We, therefore, respectfully and earnestly urge you to weigh all facts here presented on the basis of the whole, allowing also for the comparatively small number of isolated cases that have required reasonable and normal rent increases designed to recapture the cost of modernizations.

(By Mark C. Cohn, executive vice president.)

SUPPLEMENTAL STATEMENT ON BEHALF OF BUILDING OWNERS' AND MANAGERS' ASSOCIATION OF PHILADELPHIA, PHILADELPHIA, PA.

We usually think of price controls where shortages exist and prices have been drastically increased because of this shortage and at increased and unwarranted profits. This is definitely not the case in the office-building industry in Philadelphia.
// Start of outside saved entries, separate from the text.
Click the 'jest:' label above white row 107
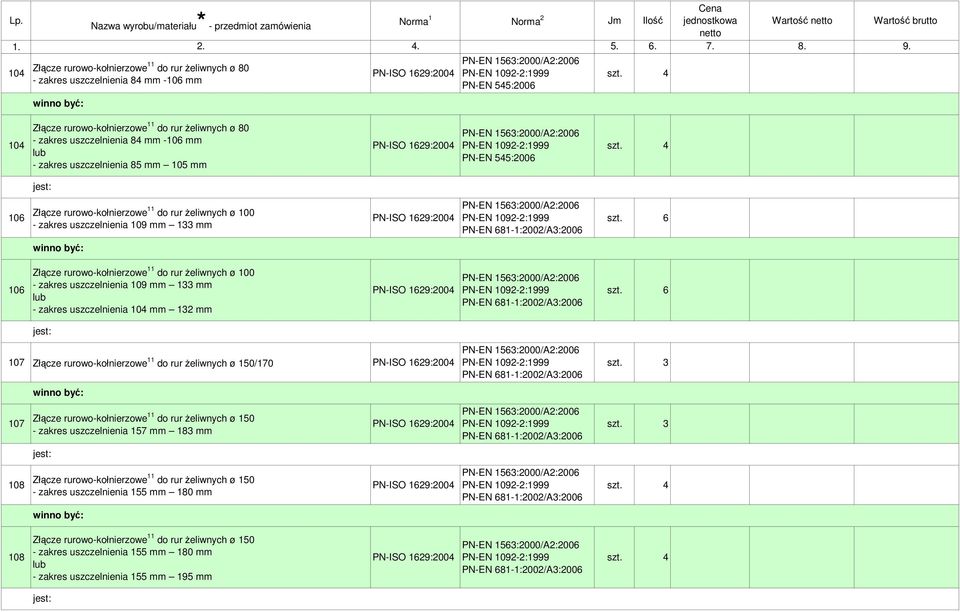This screenshot has height=612, width=960. coord(42,332)
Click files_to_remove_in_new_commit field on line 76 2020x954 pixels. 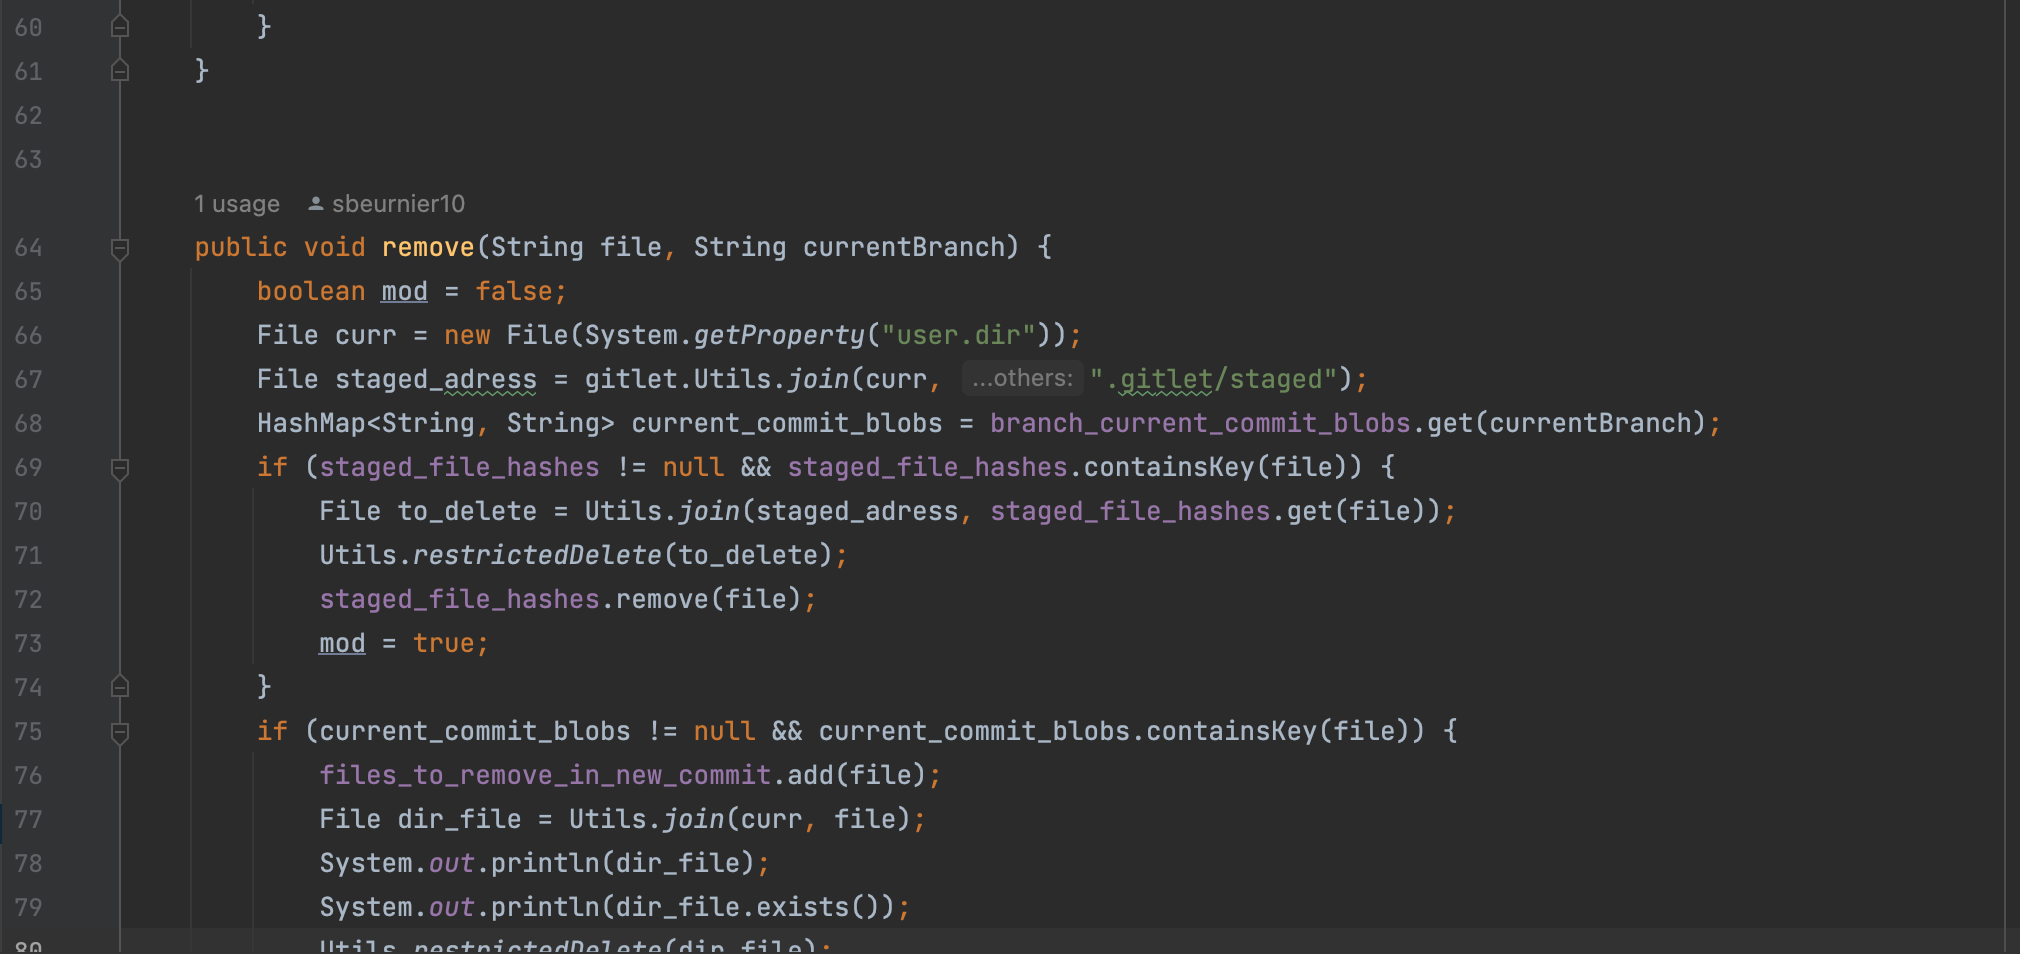pyautogui.click(x=545, y=775)
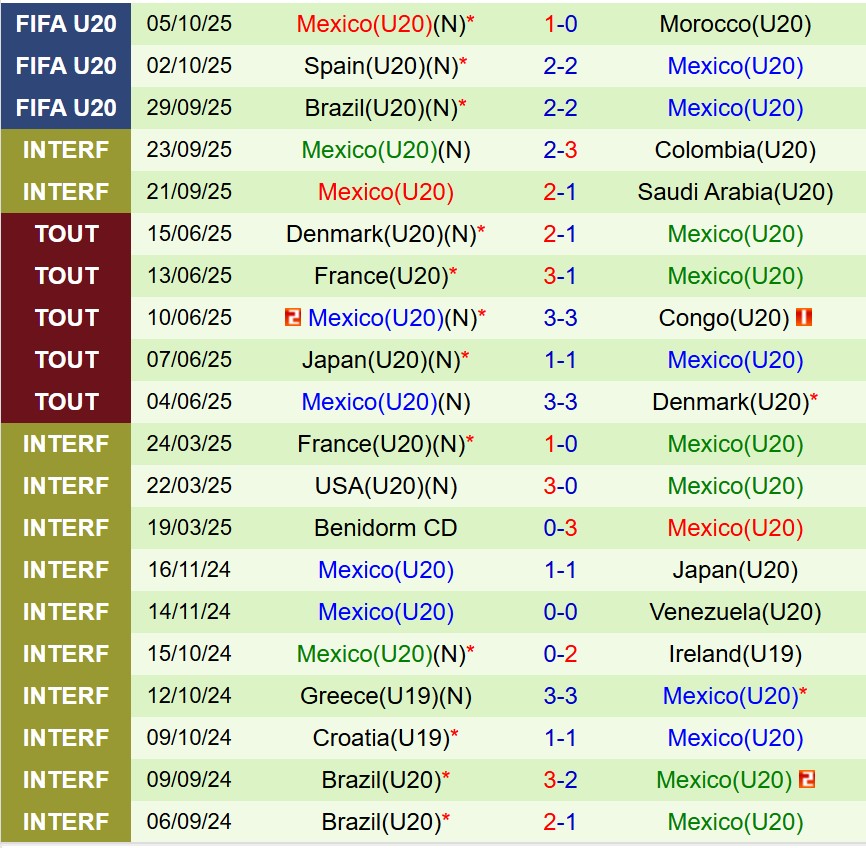Click the red card icon on the 09/09/24 row

tap(808, 780)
In 1943 office-building rents had receded from the 1924 high, which was higher than today's rates, to a point at which most buildings were actually operating at a loss. Since that time rentals have been increased, but operating costs, of which labor is the major item, have been increasing steadily and the rental increases have been absorbed to a great extent by these increased costs of operation. Any profits obtained are exceedingly modest and further increases in wages would again put some buildings in the red.

A spot check of rental conditions in Philadelphia reveals an average rent for desirable central city office space of $3.25 per square foot.

Our latest survey of Philadelphia office buildings, April 1, 1951, shows 334,183 square feet of vacant space available. Practically any size space requirement can now be obtained in Philadelphia at reasonable rates, and there is evidence of competition in rates quoted. With these facts in mind, it is the feeling of the Philadelphia managers that any control of rents in office buildings is unnecessary. Our office space is being rented in every building in the city well below the cost of reproduction. We have checked construction costs with three leading construction companies and have arrived at a figure of $1.75 per cubic foot for the cost of construction of a first-class office building at today's construction rates in Philadelphia. Taking into consideration all the costs involved in putting an office building on the market, a building of 156,000 square feet of net rentable area above the ground floor and first floor and basement area of 8,070 square feet each without air conditioning, but including land value, would cost approximately $7,000,000.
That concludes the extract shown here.